Для Федора Сологуба этой единственной истиной было солипсическое Я, творящее мир как собственную фантазию и иронически играющее несовпадениями мира непретворенного и претворенного («Альдонсы» и «Дульцинеи»). Для большинства других поэтов — бог, понимаемый по-разному Зинаидой Гиппиус, Вяч. Ивановым, «пантеистом» Бальмонтом, «соловьевцами» Блоком и Белым и т. д., но всегда соотносимый с явлениями этого мира и прежде всего с жизнью поэта, его исканиями, любовью и страданием. Отношение к богу варьировалось в самых широких пределах — от апелляций к сложнейшему даже для современников историко-религиозному аппарату у Вяч. Иванова через агностическое требование молчать о несказуемом у акмеистов и до однообразного богоборства у футуристов, — но тема эта присутствует как центр или фон почти у всех поэтов эпохи.

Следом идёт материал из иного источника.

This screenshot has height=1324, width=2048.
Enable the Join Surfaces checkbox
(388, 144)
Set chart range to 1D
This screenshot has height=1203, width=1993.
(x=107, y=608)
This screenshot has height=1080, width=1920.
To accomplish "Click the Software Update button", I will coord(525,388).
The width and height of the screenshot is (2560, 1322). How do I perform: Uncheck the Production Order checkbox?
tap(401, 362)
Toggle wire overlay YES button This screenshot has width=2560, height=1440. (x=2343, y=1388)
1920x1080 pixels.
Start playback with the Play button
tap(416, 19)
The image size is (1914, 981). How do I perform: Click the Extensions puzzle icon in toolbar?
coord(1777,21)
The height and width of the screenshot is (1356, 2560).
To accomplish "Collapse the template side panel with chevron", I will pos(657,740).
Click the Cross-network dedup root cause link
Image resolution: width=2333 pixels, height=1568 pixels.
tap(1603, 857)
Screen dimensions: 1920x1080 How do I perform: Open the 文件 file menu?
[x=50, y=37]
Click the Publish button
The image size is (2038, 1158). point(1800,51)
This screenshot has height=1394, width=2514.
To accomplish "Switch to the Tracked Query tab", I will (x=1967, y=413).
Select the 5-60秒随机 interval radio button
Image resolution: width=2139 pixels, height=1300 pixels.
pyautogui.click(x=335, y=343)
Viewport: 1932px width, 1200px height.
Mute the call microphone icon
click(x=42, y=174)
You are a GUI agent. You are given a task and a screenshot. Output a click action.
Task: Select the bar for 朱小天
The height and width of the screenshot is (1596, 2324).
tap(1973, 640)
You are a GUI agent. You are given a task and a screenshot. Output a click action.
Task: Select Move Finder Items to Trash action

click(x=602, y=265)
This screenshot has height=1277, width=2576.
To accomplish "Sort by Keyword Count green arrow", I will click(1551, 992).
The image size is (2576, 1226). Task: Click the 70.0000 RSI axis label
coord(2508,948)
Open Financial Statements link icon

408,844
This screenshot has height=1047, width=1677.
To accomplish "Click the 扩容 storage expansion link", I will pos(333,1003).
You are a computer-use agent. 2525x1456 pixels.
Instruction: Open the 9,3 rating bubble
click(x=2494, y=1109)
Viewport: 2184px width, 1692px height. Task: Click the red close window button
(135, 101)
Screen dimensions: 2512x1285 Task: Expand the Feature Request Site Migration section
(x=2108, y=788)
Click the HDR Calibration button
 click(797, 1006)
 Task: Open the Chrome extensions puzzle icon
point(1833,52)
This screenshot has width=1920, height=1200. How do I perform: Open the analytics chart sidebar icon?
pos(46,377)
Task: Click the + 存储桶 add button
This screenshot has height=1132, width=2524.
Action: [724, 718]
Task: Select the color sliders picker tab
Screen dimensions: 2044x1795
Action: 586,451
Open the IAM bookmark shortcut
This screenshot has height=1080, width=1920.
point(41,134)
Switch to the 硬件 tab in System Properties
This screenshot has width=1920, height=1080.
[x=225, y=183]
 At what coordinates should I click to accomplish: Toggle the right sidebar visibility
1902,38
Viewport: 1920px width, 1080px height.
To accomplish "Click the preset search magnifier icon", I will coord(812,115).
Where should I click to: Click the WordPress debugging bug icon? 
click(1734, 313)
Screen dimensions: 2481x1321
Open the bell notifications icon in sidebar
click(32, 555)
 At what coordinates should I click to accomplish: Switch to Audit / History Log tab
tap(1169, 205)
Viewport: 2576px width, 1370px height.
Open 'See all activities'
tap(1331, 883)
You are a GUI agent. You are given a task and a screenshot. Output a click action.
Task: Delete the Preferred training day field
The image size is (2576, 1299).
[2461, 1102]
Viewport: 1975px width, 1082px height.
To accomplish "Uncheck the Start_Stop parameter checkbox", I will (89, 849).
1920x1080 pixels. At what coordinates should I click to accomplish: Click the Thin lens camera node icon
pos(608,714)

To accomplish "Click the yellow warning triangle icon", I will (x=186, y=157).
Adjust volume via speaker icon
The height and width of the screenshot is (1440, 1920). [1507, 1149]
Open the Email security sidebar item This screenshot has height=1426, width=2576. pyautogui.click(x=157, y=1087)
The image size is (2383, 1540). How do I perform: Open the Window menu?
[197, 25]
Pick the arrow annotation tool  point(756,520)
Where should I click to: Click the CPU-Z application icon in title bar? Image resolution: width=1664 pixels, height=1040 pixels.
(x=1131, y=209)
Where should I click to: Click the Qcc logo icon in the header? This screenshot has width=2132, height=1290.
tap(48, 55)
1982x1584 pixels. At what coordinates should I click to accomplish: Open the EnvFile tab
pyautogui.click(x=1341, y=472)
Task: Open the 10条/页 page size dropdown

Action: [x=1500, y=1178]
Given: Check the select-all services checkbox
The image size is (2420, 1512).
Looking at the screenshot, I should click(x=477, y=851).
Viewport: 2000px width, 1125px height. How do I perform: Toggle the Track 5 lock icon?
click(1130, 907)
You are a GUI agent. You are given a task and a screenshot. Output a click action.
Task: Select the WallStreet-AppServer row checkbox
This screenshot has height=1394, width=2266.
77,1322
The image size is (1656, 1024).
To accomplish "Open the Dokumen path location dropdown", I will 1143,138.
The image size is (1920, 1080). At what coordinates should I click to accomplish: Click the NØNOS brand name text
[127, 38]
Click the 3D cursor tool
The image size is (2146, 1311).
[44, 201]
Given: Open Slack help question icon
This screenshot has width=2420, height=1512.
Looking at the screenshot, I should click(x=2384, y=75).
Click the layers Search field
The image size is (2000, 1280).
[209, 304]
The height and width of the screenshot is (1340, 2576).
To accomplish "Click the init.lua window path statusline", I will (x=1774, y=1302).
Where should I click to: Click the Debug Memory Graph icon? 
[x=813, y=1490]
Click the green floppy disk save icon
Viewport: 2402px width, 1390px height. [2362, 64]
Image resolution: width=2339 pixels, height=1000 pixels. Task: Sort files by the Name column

Соответственно с этим перестраивается вся система тематики новой поэзии. Социальные, гражданские темы, стоявшие в центре внимания предыдущих поколений, решительно отодвигаются в сторону экзистенциальными темами — Жизни, Смерти, Бога; серьезно обсуждать вопросы социальной несправедливости «в мире, где существует смерть», писали акмеисты, — это все равно, что ломиться в открытую дверь. Пафос «конца века», неминуемой гибели этого мира, воля к смерти (особенно ярко выраженная у Сологуба) — непременные черты поэзии этой эпохи, но они неизбежно рисуются во вселенских апокалиптических масштабах, свободными от всякой общественной конкретности, а образ поэта — это, как правило, образ одинокого пророка-сверхчеловека, провидящего бездну, невидимую другим («я одинок, как последний глаз…» — еще у Маяковского). Лишь сравнительно редко, как у позднего Блока, эта картина обреченности дополняется картиной будущего обновления человечества, очищенного мировым катаклизмом (идеальный блоковский образ «человека-артиста» будущего, идущий опять-таки от Ницше). Революция 1905 года нашла широкий отклик в публицистике новых поэтов, но лишь косвенный — в их поэзии; только Брюсов с его эстетическим релятивизмом провозгласил: «Прекрасен, в мощи грозной власти, Восточный царь Ассаргадон, И океан народной страсти, В щепы дробящий утлый трон!» — и написал на эту тему целый раздел своей книги 1905 года, да второстепенные авторы вроде Минского или Соколова-Кречетова пытались скрестить символистскую образность с традиционным пафосом гражданской борьбы. Если Белый в «Пепле» и достиг успеха, то лишь растворив современную конкретную действительность во всероссийском апокалипсисе. Революция же 1917 года была встречена поэтами-модернистами таким ошарашенным молчанием, что только на его фоне можно понять потрясение от «Двенадцати» Блока — не потому, что это была поэма революционная или антиреволюционная (об этом спорили), а потому, что она полным голосом заговорила о том, о чем по молчаливому соглашению в поэзии не принято было говорить (разве что «по-плакатному», как у Василия Князева, или «по-дневниковому», вполголоса, как у другого блоковского антипода — Зинаиды Гиппиус).
Вместе с центральными темами меняются и периферийные.